It is no secret that Python is a slow language, and that the only reason it is viable as a programming language for numerical computing is because of the low level implementation of the numerical routines (thanks numpy people).

However, it sometimes happen that it is not easy (or even impossible) to properly write your algorithm in numpy-compatible form. In such cases, when you need a lot of loops and conditions, it is very easy to lose yourself. Should I write some c/c++ and interface it to python (terrible idea)? Should I write some low level code in Cython (Cython is awesome but needs some work to set up at the beginning)? Should I wait for compatible JIT Python system like Pyston (I have high expectations for this project but it is way too early, and it does not even support Python3…)?

A possible solution might come from Numba, a Numpy aware compiler for numerical-oriented Python code.

The Algorithm

A relevant case happened to me when I was incorporating the simple and elegant image search algorithm based on integral images published at ICLR 2016.

The basic idea is simple, you take a CNN feature map (for instance pool5 of the VGG16 network). You have a feature map that is of shape \((N_{filters}, H, W)\). Given a region, the descriptor is obtained by summing over the spatial dimensions of the feature map on that region, giving a \(N_{filters}\) dimension vector, that can directly be compared.

# Feature map
f.shape
# (512, 18, 16)

Making the integral image out of it is relatively easy :

import numpy as np

def make_integral_image(feat_map):
    result = np.zeros((feat_map.shape[0], feat_map.shape[1] + 1, feat_map.shape[2] + 1), dtype=np.float64)
    result[:, 1:, 1:] = np.cumsum(np.cumsum(feat_map, axis=2), axis=1)
    return result

integral_image = make_integral_image(f)
integral_image.shape
# (512, 19, 17)

Then having a function giving back the normalized integral of a region is :

def get_feature_from_integral_image(integral_image, y1, x1, y2, x2):
    result = integral_image[:, y2, x2] + \
                integral_image[:, y1, x1] - \
                integral_image[:, y1, x2] - \
                integral_image[:, y2, x1]
    # Normalize the feature vector
    result /= np.sqrt(np.sum(result * result))
    return result

Note : here, for simplicity, I just consider the sum of the region directly with the integral image.
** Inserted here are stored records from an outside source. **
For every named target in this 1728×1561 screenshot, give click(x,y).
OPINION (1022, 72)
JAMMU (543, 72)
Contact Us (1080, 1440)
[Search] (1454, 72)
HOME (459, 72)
The original algorithm uses a variation allowing a max-pool approximation instead of a sum-pool.

Now, if you want to find the best matching region in your image given a query vector, relatively straight-forward indeed :

def search_one_integral_image(integral_image, query_descriptor, query_ratio):
    best_score = np.inf
    for y2 in range(integral_image.shape[1]):
        for x2 in range(integral_image.shape[2]):
            for y1 in range(y2):
                for x1 in range(x2):
                	# Only evaluate windows with a similar ratio
                    if 0.8 < (y2 - y1) / (x2 - x1) / query_ratio < 1.2:
                        tmp_descriptor = get_feature_from_integral_image(integral_image, y1, x1, y2, x2)
                        score_tmp = np.sqrt(
                            np.sum((tmp_descriptor - query_descriptor) * (tmp_descriptor - query_descriptor)))
                        if score_tmp < best_score:
                            best_score = score_tmp
                            best_position = (y1, x1, y2, x2)
    return best_score, best_position

Note : again, this is a huge simplification of the original algorithm which uses a branching algorithm to avoid evaluating all possible windows like we are doing here.

Numba magic

So the previous implementation is not slow, but definitely limiting if you want to evaluate many potential images against your query vector. Taking roughly 90ms. But here comes the Numba magic, just adding a function annotation telling it to be compiled brings the timing to 61.5ms already.

import numba
@numba.jit(nopython=True, nogil=True)
def get_feature_from_integral_image(integral_image, y1, x1, y2, x2):
	...

And then, adding the same decoration to the search_one_integral_image will bring it to 16ms, more than 5X faster with two lines!!

Additionally, the call to the function search_one_integral_image now releases the Global Interpreter Lock, which allows for easier parallelism. For instance, the following code will actually be able to naturally use more than 1 CPU which is sometimes a challenge in numerical-heavy python :

with ThreadPoolExecutor(max_workers=20) as e:
	<code using search_one_integral_image>

All in all, if you have never used Numba, give it a try, it does not solve everything but can be every practical in many situations.